Bill Donohue: The Gay Divorcee

Today, the New York Times profiles the Catholic League's Bill Donohue and he is loving life right about now.  Donohue has seen a lot of "anti-Catholic," behavior in recent weeks which means he’s spent a lot of time talking to the media about how “outraged” he is ... and that is exactly how he likes it:

It has been a busy week for Mr. Donohue, a contentious and unofficial enforcer of Roman Catholic sensibilities who can grate on enemies and friends alike with his immense ability to be offended on behalf of his church.

In the 16 years since he took the reins of the Catholic League — an organization that claims to have 50,000 paying members nationwide but has no formal connection to the church and no spokesman except Mr. Donohue — he can recall few moments that have so thoroughly tapped his well of combativeness.

With the movie “Angels and Demons” opening on Friday, he has been issuing public broadsides and giving interviews on radio and television by the fistful, pounding at what he says are historical distortions about the church’s history in the book’s plot. “They even have a scene where rats eat a bunch of cardinals,” he said. “Can you imagine any other religion where this would not be viewed as rank religious bias?”

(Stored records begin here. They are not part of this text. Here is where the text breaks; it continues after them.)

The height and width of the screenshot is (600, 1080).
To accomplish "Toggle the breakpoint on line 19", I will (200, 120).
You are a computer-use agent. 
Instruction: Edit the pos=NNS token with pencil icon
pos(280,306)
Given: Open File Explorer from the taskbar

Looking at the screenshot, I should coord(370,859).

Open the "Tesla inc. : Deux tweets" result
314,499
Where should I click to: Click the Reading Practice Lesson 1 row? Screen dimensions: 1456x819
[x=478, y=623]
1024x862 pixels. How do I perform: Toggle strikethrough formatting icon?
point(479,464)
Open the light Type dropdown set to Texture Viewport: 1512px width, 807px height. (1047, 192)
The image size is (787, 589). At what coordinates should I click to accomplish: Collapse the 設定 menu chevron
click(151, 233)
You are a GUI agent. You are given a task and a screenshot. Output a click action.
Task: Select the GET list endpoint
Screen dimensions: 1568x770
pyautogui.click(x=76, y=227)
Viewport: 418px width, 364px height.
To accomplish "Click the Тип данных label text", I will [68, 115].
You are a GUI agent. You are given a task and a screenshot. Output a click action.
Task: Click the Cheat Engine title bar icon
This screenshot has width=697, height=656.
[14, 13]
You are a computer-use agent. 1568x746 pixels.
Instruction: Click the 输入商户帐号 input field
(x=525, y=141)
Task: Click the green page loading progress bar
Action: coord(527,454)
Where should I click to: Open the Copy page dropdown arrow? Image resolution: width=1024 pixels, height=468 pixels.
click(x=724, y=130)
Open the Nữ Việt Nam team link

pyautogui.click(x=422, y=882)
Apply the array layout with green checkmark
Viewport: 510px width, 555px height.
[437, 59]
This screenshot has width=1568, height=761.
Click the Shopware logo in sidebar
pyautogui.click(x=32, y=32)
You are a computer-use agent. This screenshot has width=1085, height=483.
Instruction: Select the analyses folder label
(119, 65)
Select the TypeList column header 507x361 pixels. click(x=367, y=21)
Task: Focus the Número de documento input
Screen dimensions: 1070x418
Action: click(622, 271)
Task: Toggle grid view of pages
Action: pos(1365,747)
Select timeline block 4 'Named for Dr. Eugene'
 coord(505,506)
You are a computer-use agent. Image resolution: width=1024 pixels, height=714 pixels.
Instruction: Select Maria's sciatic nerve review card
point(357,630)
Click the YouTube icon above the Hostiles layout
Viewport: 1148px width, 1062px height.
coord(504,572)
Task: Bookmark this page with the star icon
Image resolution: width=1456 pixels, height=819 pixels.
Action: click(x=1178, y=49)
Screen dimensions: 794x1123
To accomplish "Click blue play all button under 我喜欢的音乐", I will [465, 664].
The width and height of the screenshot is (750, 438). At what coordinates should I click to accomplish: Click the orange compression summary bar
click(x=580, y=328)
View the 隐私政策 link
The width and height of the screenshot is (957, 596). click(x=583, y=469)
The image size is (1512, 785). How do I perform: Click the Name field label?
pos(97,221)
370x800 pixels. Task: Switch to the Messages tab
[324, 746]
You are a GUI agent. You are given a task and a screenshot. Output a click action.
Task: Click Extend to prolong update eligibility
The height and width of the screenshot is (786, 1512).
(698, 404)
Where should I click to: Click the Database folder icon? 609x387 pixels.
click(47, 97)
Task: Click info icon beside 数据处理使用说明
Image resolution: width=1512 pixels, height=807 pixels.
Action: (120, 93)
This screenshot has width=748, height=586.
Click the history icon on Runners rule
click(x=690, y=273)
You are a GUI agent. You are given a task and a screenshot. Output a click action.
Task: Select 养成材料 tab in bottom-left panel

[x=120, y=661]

On Sunday, the University of Notre Dame is set to give an honorary degree to President Obama, a supporter of abortion rights, and Mr. Donohue has been vociferous in his criticism. “Not so much against Mr. Obama, but Father Jenkins for inviting him,” he said, referring to the university president, the Rev. John I. Jenkins. “Here is a Catholic priest, bestowing an honor on someone who supports selective infanticide.”

And Mr. Obama’s appointment of Harry Knox, a gay human-rights activist — “an anti-Catholic bigot who has called the pope a liar” — to the Office of Faith-Based and Neighborhood Partnerships had Mr. Donohue in overdrive.

“This is fantastic,” said Mr. Donohue, 61, with a gap-toothed smile that he rarely shows on television. “I can’t get enough of it.”

Donohue describes himself as "the Marine forward unit of the church," seeking out the enemy and destroying them ... and by “enemy” he means anyone who says anything critical of Catholics, the Catholic Church, or the Catholic Faith, as determined entirely by him. As Donohue sees it, "if an offense is committed against the communal institution of Catholicism, it is an offense against every individual Catholic.”

But there is nothing that riles him up more than apostasy, especially from Catholics who support reproductive choice: “I hate them," he admits.

Which makes this little nugget all the more interesting:

Before taking up the cause, Mr. Donohue, a divorced father of two grown children who lives in Mineola, on Long Island, was a sociology professor at La Roche College, a Catholic college in Pittsburgh.